**Material:**
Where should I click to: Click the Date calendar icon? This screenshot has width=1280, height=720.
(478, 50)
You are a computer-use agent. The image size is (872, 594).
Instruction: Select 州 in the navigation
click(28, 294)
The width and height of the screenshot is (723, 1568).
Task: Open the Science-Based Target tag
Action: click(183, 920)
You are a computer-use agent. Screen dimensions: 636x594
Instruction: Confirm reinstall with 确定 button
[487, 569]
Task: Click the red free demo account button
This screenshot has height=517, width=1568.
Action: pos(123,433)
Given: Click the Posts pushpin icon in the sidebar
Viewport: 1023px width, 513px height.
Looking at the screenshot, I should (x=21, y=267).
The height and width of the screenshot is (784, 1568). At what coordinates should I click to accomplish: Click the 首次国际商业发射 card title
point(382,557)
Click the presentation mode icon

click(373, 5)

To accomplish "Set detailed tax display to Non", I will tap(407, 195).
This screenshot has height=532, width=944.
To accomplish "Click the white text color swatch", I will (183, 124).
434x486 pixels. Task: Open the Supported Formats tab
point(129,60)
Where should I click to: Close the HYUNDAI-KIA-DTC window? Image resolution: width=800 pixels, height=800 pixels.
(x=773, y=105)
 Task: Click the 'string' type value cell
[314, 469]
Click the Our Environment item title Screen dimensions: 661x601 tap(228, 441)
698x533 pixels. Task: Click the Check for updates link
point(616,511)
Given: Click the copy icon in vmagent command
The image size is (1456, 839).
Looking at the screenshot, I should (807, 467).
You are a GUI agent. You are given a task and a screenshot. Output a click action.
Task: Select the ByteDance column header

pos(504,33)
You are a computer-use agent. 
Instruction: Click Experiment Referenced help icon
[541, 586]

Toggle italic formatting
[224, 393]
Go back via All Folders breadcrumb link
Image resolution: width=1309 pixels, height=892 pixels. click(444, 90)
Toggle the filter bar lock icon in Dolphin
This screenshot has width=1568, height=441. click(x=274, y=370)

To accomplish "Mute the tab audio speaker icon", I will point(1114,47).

**What is needed:**
Quote all of the items above verbatim.

**Correct output:**
Where should I click to: Click the Date calendar icon? This screenshot has width=1280, height=720.
(478, 50)
You are a computer-use agent. The image size is (872, 594).
Instruction: Select 州 in the navigation
click(28, 294)
The width and height of the screenshot is (723, 1568).
Task: Open the Science-Based Target tag
Action: click(183, 920)
You are a computer-use agent. Screen dimensions: 636x594
Instruction: Confirm reinstall with 确定 button
[487, 569]
Task: Click the red free demo account button
This screenshot has height=517, width=1568.
Action: pos(123,433)
Given: Click the Posts pushpin icon in the sidebar
Viewport: 1023px width, 513px height.
Looking at the screenshot, I should (x=21, y=267).
The height and width of the screenshot is (784, 1568). At what coordinates should I click to accomplish: Click the 首次国际商业发射 card title
point(382,557)
Click the presentation mode icon

click(373, 5)

To accomplish "Set detailed tax display to Non", I will tap(407, 195).
This screenshot has height=532, width=944.
To accomplish "Click the white text color swatch", I will (183, 124).
434x486 pixels. Task: Open the Supported Formats tab
point(129,60)
Where should I click to: Close the HYUNDAI-KIA-DTC window? Image resolution: width=800 pixels, height=800 pixels.
(x=773, y=105)
 Task: Click the 'string' type value cell
[314, 469]
Click the Our Environment item title Screen dimensions: 661x601 tap(228, 441)
698x533 pixels. Task: Click the Check for updates link
point(616,511)
Given: Click the copy icon in vmagent command
The image size is (1456, 839).
Looking at the screenshot, I should (807, 467).
You are a GUI agent. You are given a task and a screenshot. Output a click action.
Task: Select the ByteDance column header

pos(504,33)
You are a computer-use agent. 
Instruction: Click Experiment Referenced help icon
[541, 586]

Toggle italic formatting
[224, 393]
Go back via All Folders breadcrumb link
Image resolution: width=1309 pixels, height=892 pixels. click(444, 90)
Toggle the filter bar lock icon in Dolphin
This screenshot has width=1568, height=441. click(x=274, y=370)

To accomplish "Mute the tab audio speaker icon", I will point(1114,47).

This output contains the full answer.